Thursday, March 05, 2015


Pat Hare, born Auburn Hare in Cherry Valley, Arkansas, played guitar with some of the great classic bluesmen -- James Cotton, Little Junior Parker, Bobby "Blue" Bland, the late great Johnny Ace, Rosco Gordon, Ike Turner and Muddy Waters. (He played on Muddy's Live at Newport, 1960 album.)

And his playing was unforgettable.

Nick Tosches, in his book Where Dead Voices Gather, described Hare's style as "black-magic electric-guitar conjurings through overamplified distortion [that] foreshadowed those of Hendrix ..." Cub Koda, in the Allmusic Guide, called Hare's playing as "highly distorted guitar played with a ton of aggression and just barely suppressed violence ..."

Though he never got famous, Hare undoubtedly would be a darling of the blues scholars and rabid early rock 'n' roll zealots because of his musicianship.

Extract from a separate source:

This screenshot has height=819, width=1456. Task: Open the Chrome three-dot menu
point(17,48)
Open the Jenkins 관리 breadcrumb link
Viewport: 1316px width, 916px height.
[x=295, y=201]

Unfortunately, he's better known for something that had nothing to do with his guitar playing.

On Dec. 15, 1963, after a day of drinking, Hare at the time was living in Minneapolis with a married woman named Aggie Winje, who, Hare told a friend, was thinking of moving back with her husband. After spending sometime fighting with Aggie, Hare told a neighbor "That woman is going to make me kill her." Another neighbor called police after hearing shots fired. Two officers responded. And one of them was shot to death by Hare. Aggie had been shot also.

The other officer pumped some lead into Hare, but he survived. Aggie  hung on for nearly a month, but died Jan. 22, 1964.

According to music journalist James "The Hound" Marshall in his detailed account on an excellent site called The Houndblog: "When questioned, Hare remembered only that he was drunk and claimed to have no recollection of shooting anyone."

But to add the ultimate twist to this squalid little tale, nearly a decade before, at Sun Studios in Memphis, Hare recorded a jolly little ditty called "I'm Gonna Murder My Baby."

Yes, he did.


The Houndblog says:

 In May of '54, Sam Phillips decided to record Pat Hare under his own name. James Cotton was scheduled to play harmonica on the session but the two got into a fist fight that day, and Cotton disappeared. Instead, Hare is backed up by Israel Franklin on bass and Billy Love on piano on the two tunes.  The first is a monstrous reading of Dr. Clayton's "Cheatin' & Lyin' Blues," re-titled on the tape box "I'm Gonna Murder My Baby," it was and still is, one of the most foreboding and ominous recordings in the entire blues canon ... Phillips chose not to release Hare's disc which would not be heard until it slipped out on a bootleg on the Redita label in 1976, and later appeared on Charley Records' Sun Blues Box in the eighties. 

Hare was convicted of murdering his baby and the cop who came to help. He died of lung cancer in prison in 1980.

He's still a resident of Rock 'n' Roll Hell, where he's currently in a band with these guys ...

R.I.P. Ella Mae Evans


R.I.P. Nancy Spungen

This post goes out to my old friend, Mark, who knew more about Pat Hare than I dd.